The idea for a community library started when Ms Looi, a book lover, came across some well-kept books being thrown away. As she rescued the books, she realised that some people might not know where to bring unwanted books.

She also wanted to start something, to get to know the community of “book-loving families” at her place.

Her neighbours have been “supportive” of the initiative, she said, and Ms Looi has been telling residents she meets in the lifts about her library. She also told her community of young mothers in the neighbourhood - a group which she started - about the library.

She feels the “kampung spirit” and a sense of community when people visit her library, she said, as she gets to meet people that she does not really see.

The library has a note reminding users to sanitise the books if they intend to return them. (Photo: Gaya Chandramohan)

She has even made friends through the library. Ms Sundari Paramasivan, 49, who lives nearby, is a contributor who found out about Ms Looi’s library through her Facebook posts.

“I thought it was very cute and it was coincidental that I also happen to live in Ghim Moh,” said Ms Sundari. Although her children have already grown up, she is still holding on to some books they read as children, she said.

“(Reading books) is a shared time with your child, so you want to pass it on to somebody you know would use it,” she said. “I thought it was a good initiative, and that if there was any way I could help, that would make it meaningful for me too.”

Retired librarian Mary Jacobs Mathew, 70, was “so encouraged” when she saw Ms Looi’s Facebook post.

“I feel that reading is really going to become a lost art … If you can do anything to encourage your child to get books when they’re young and hook them in then, it would be wonderful,” she said.

“I just feel that the books can send you to different worlds and it helps with your imagination.”

● DATA FOR THIS TASK:
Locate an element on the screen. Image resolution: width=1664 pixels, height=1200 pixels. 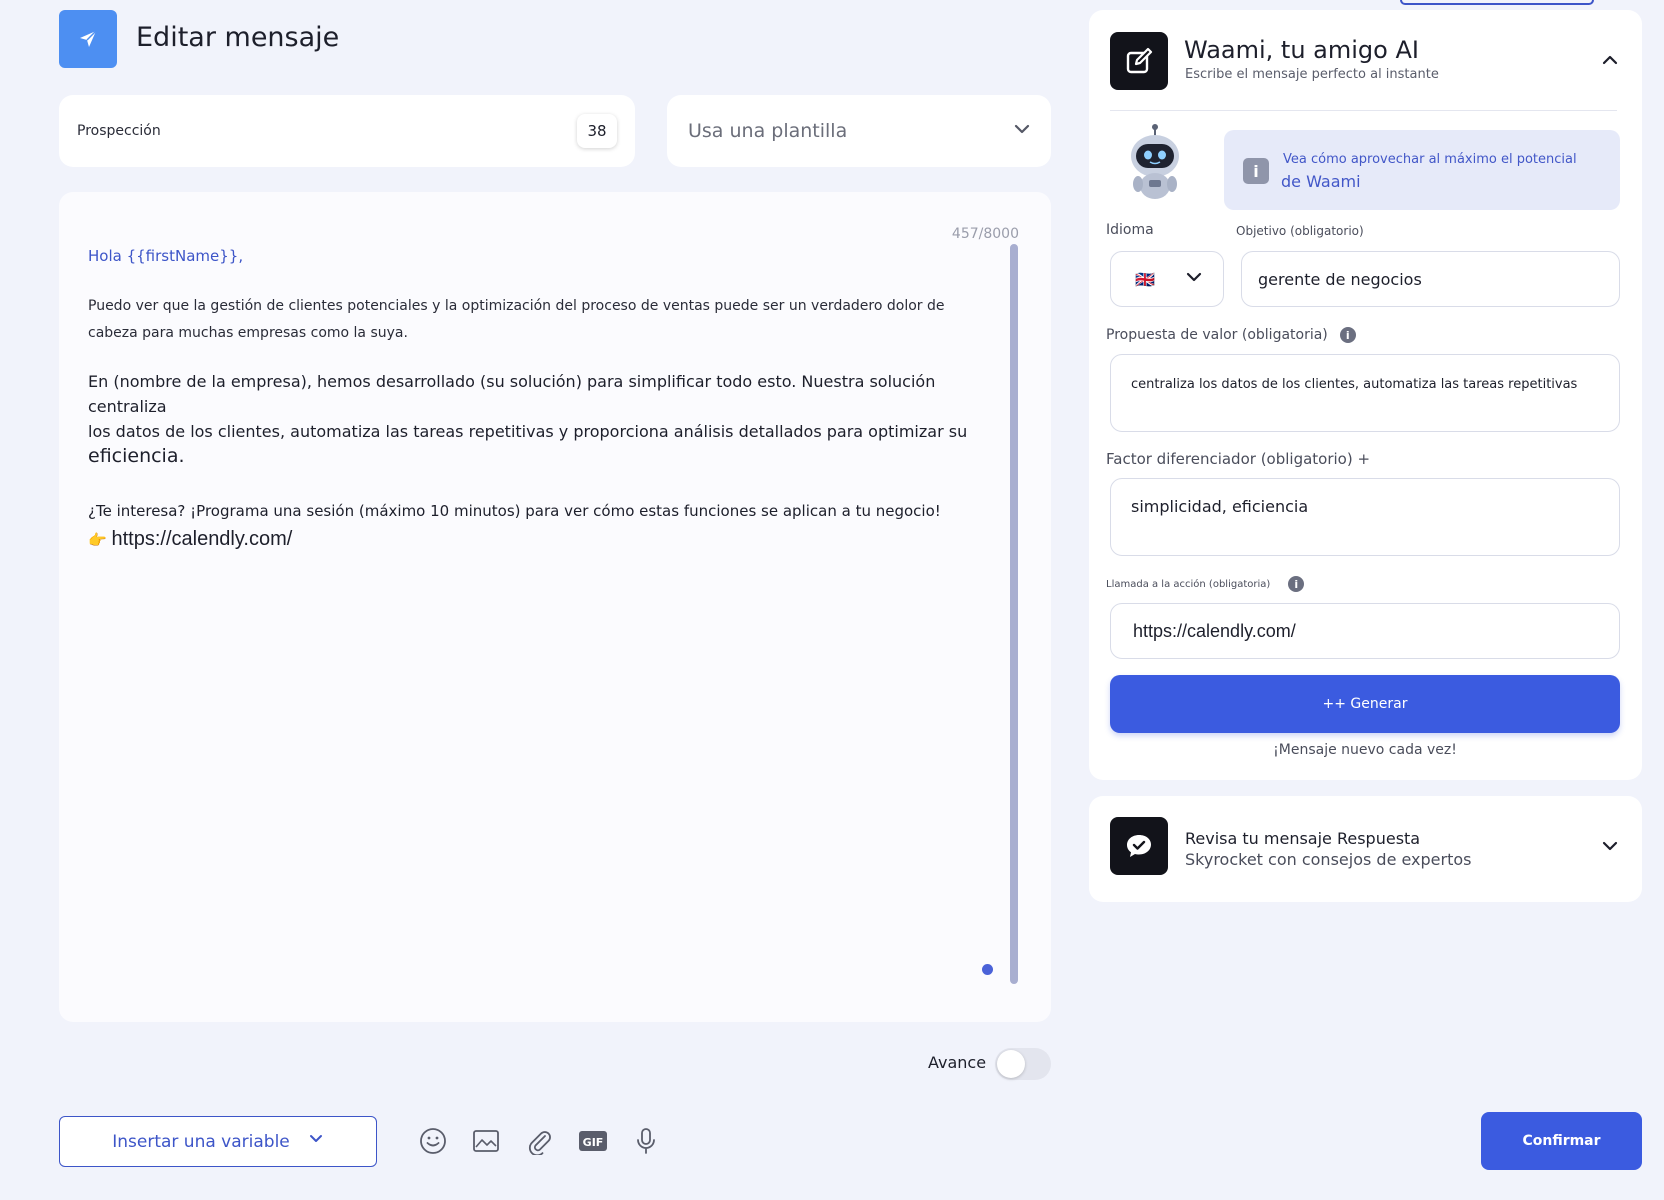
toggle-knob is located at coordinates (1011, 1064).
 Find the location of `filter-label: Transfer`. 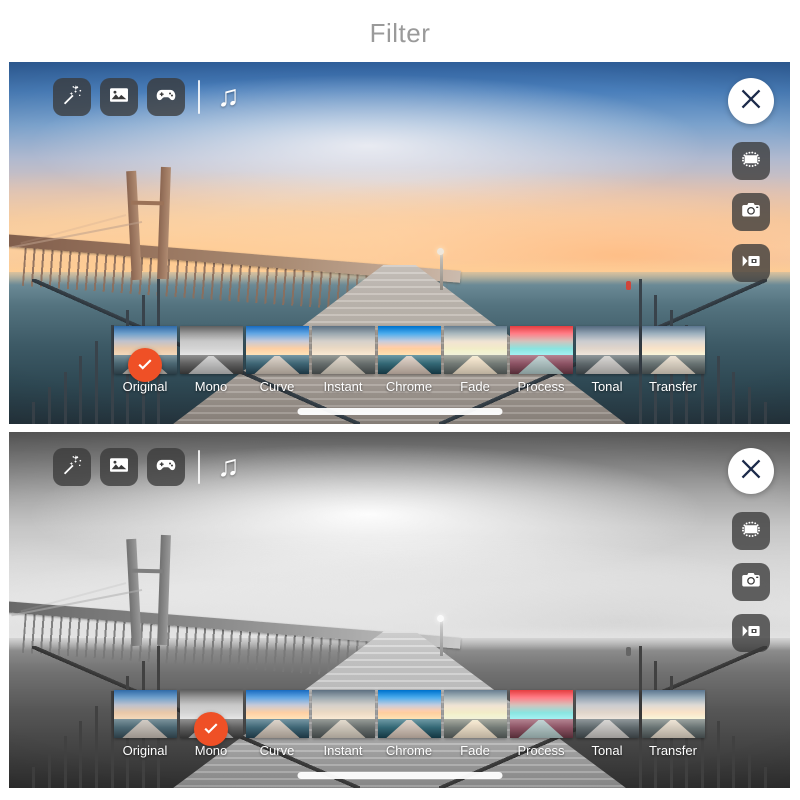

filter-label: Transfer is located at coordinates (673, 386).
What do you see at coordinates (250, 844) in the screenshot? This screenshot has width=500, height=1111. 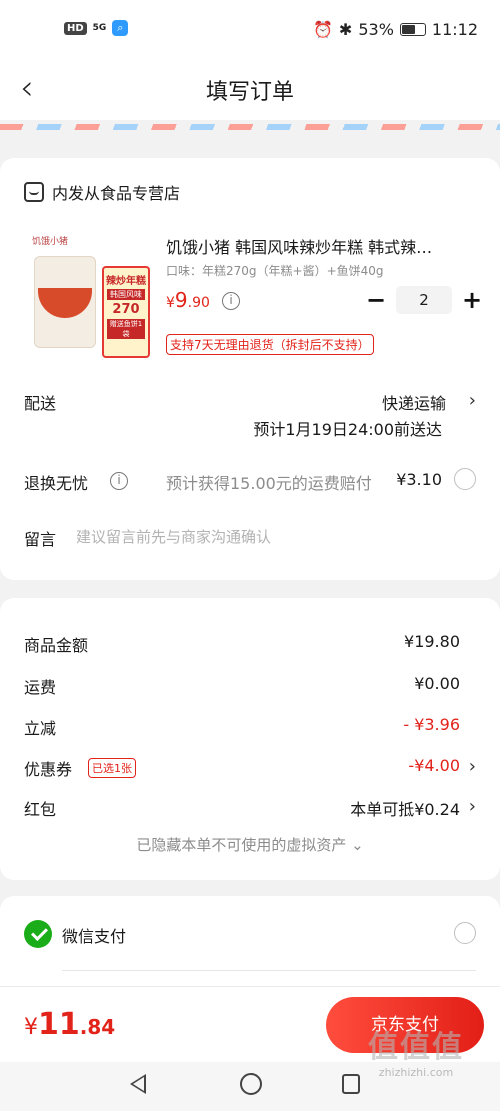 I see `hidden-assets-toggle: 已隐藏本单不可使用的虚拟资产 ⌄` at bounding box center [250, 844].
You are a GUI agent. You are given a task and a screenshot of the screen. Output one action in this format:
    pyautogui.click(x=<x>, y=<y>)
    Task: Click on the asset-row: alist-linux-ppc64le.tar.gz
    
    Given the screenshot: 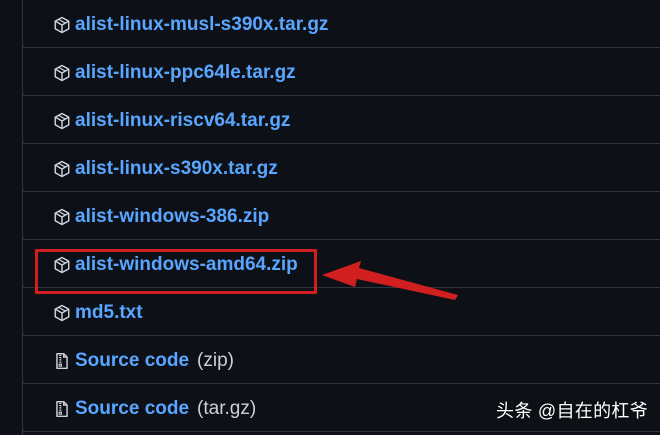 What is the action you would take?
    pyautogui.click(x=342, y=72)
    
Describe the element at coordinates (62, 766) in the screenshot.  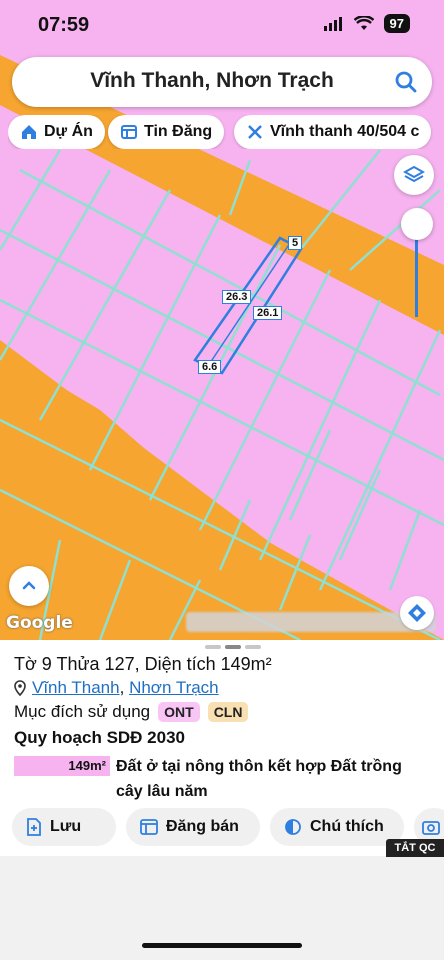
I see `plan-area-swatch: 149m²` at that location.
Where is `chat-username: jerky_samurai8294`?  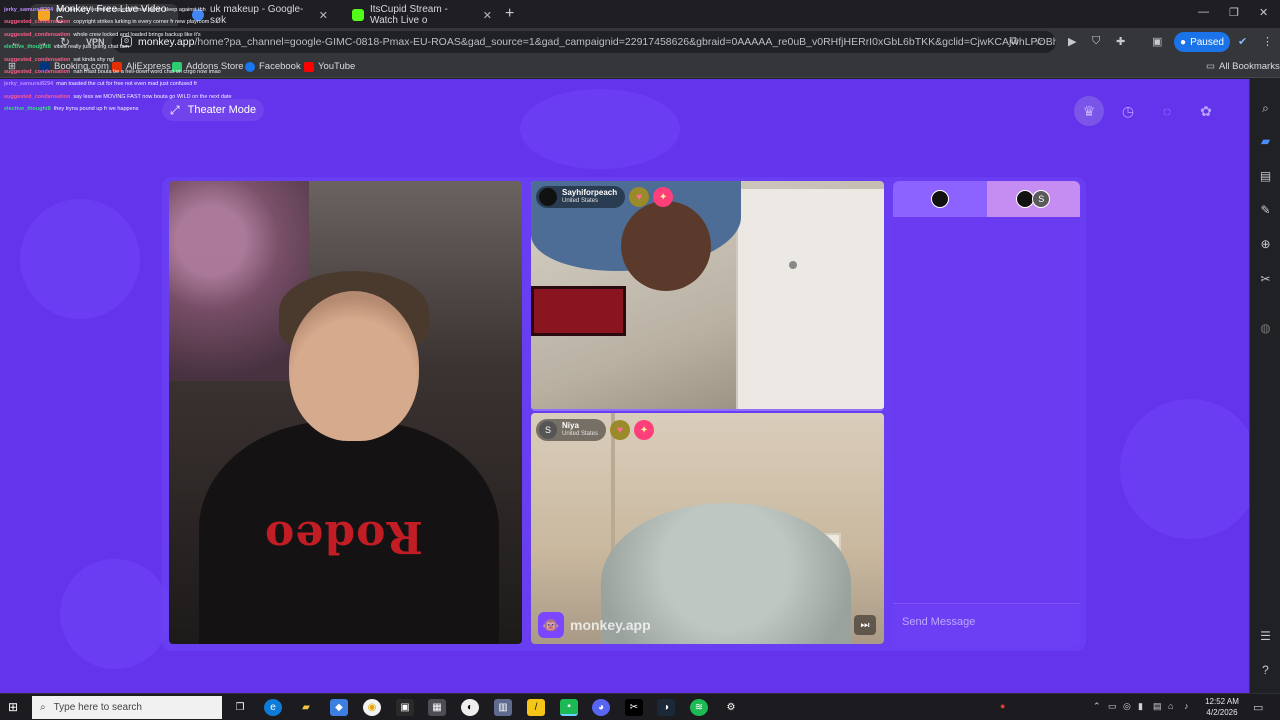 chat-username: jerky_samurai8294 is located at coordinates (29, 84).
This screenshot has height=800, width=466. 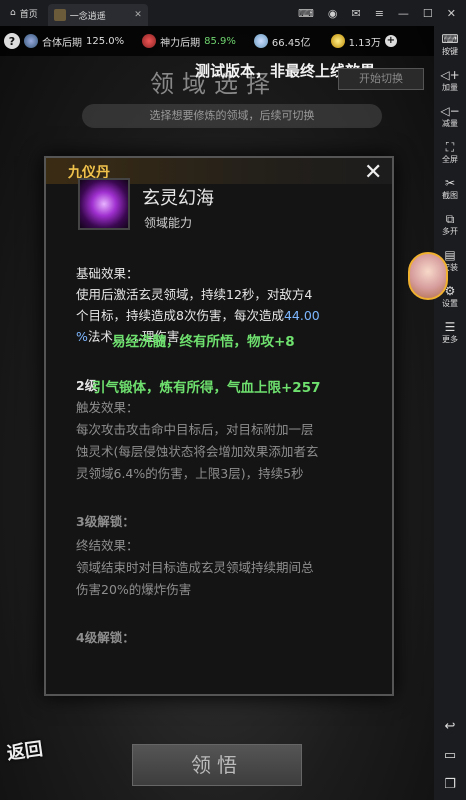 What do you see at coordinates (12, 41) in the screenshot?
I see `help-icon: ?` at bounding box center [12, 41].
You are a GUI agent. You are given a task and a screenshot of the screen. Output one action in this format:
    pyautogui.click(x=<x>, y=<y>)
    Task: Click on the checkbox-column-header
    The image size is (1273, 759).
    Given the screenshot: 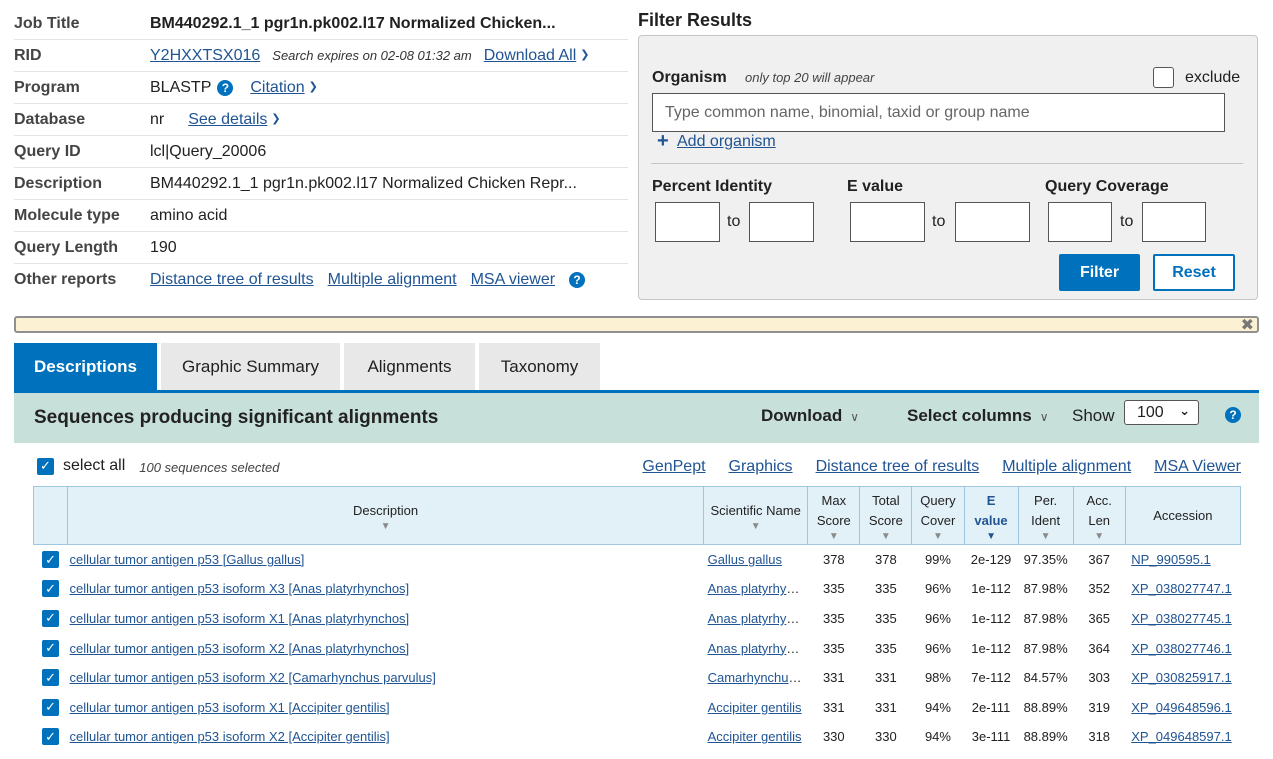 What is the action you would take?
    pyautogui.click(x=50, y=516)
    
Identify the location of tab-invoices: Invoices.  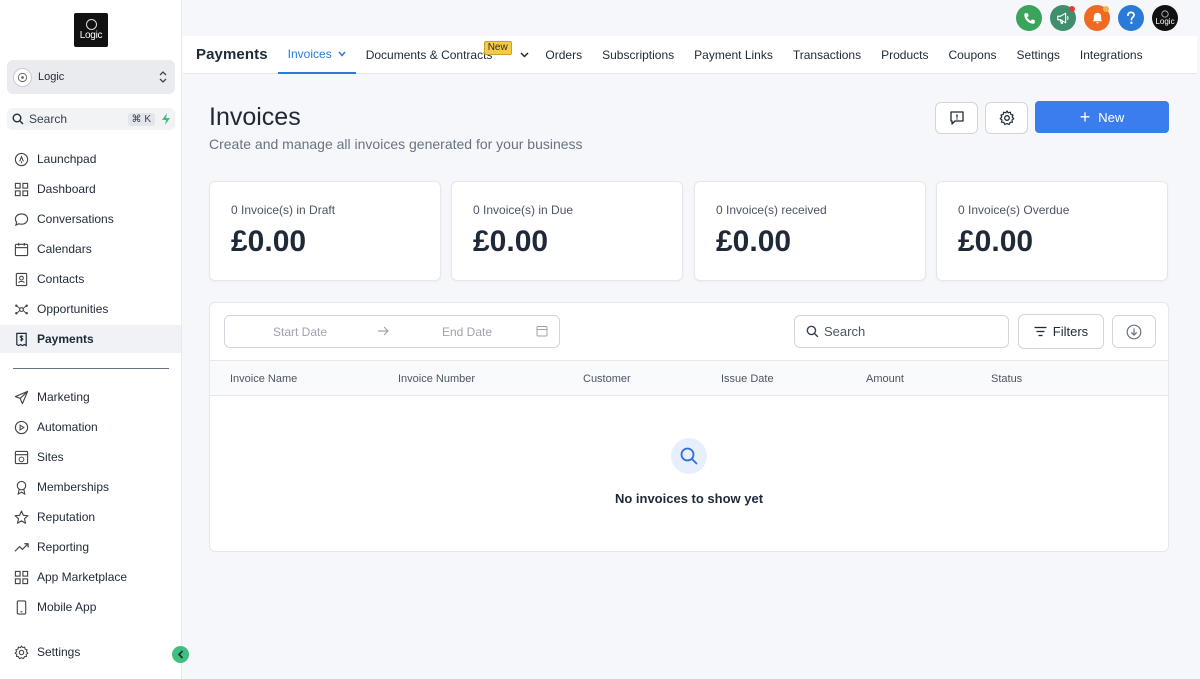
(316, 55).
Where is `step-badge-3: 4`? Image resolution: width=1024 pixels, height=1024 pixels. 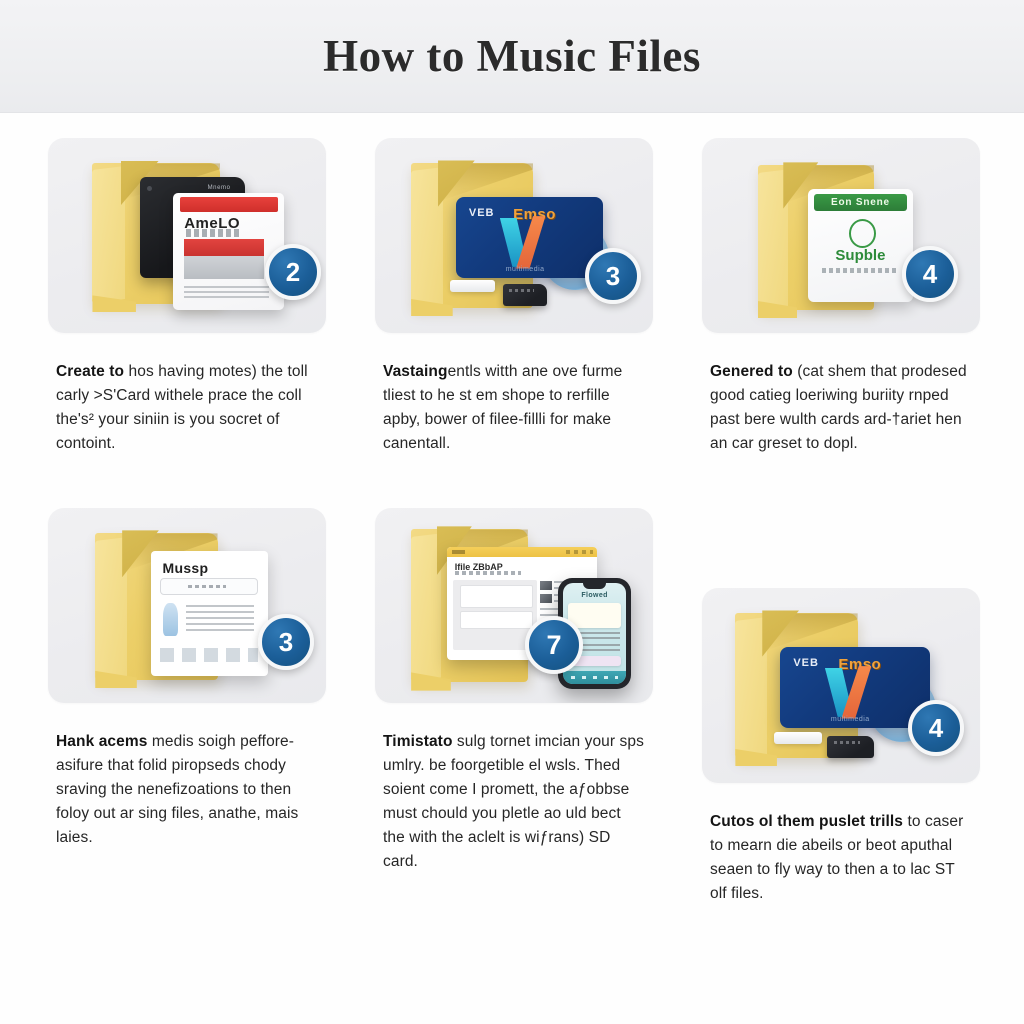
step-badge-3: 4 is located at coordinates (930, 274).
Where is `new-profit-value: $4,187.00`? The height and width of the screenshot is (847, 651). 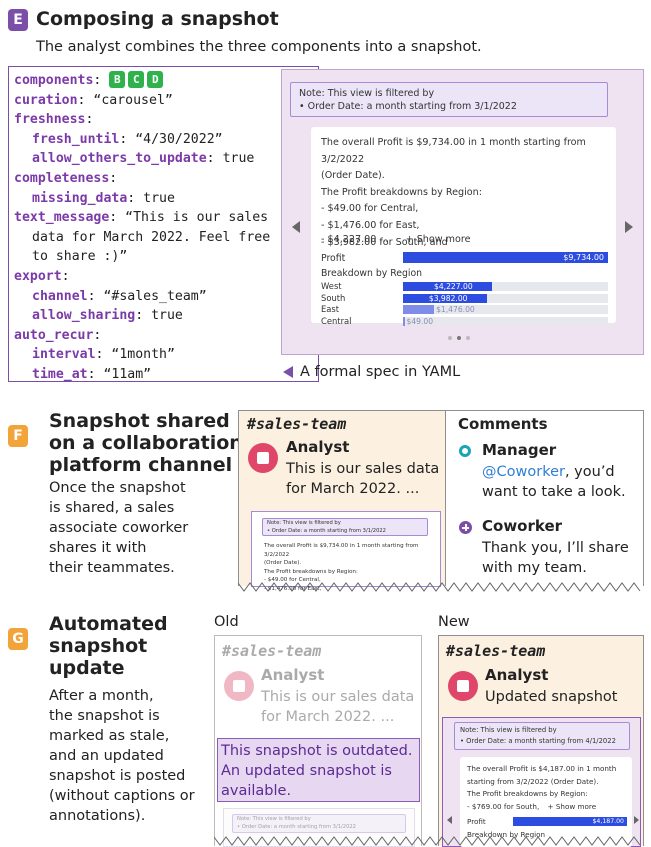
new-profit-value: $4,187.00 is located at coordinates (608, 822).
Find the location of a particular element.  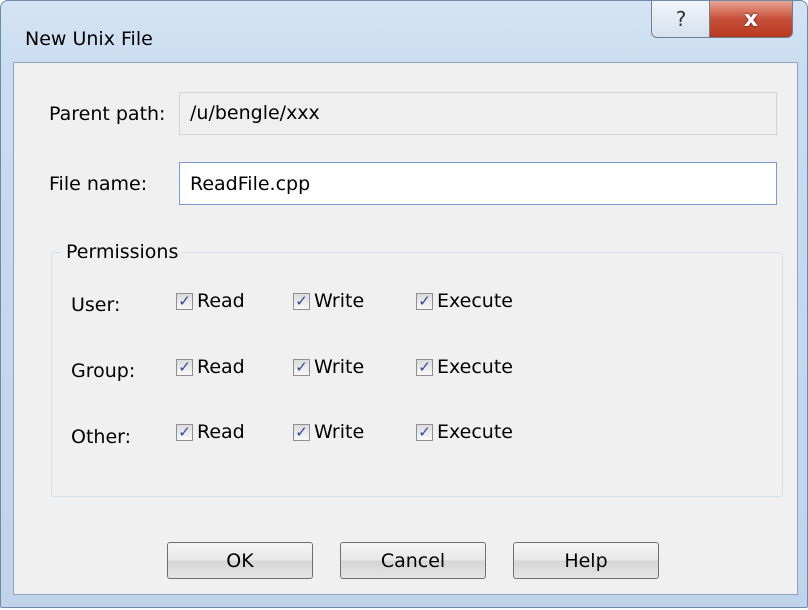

● TASKS:
1 > Please print the records from the line containing "pixels, height=1024 pixels." through the end of the records, leaving out the pictures.
2 > Carry on the article about Ms Looi's community library from where it stops.

● ANSWERS:
1 >
Where is `step-badge-3: 4`? Image resolution: width=1024 pixels, height=1024 pixels. 
step-badge-3: 4 is located at coordinates (930, 274).
Where is `new-profit-value: $4,187.00`? The height and width of the screenshot is (847, 651). 
new-profit-value: $4,187.00 is located at coordinates (608, 822).
Find the location of a particular element.  

2 >
She added that young parents might find it difficult to bring young children to the library, and having a children’s library in proximity could help. Books could also be a door to a “bigger world” for children who don’t have the means to travel, she said.


Even though she had no expectations of the library when first starting out, Ms Looi is heartened to see her two sons take on the spirit of sharing.

“Sometimes my son will say, 'oh, mummy wait, this one we have two copies, or this one I’m already done, maybe we can give it to other people, who have (no books)' … It’s the idea of, okay, if I have enough or I’m done, somebody else can take a turn,” she said.

Ms Looi and her son read a book. (Photo: Gaya Chandramohan)

Eventually, she hopes that the library can get its own proper space, so that more people have access to the books, and she has already brought it up with the town council.

“So later on, who knows? Maybe at different estates or different neighbourhoods, we can have that ready to promote the act of book-loving and just giving away,” she said, adding that she envisions a reading nook next to every playground, or even a small library at each lift landing.

On what she hopes the reading corners can achieve, Ms Looi said: “I think it would just be to love a book and really to appreciate (them). To connect people together, that’s my aim … and you can share the joy of reading.”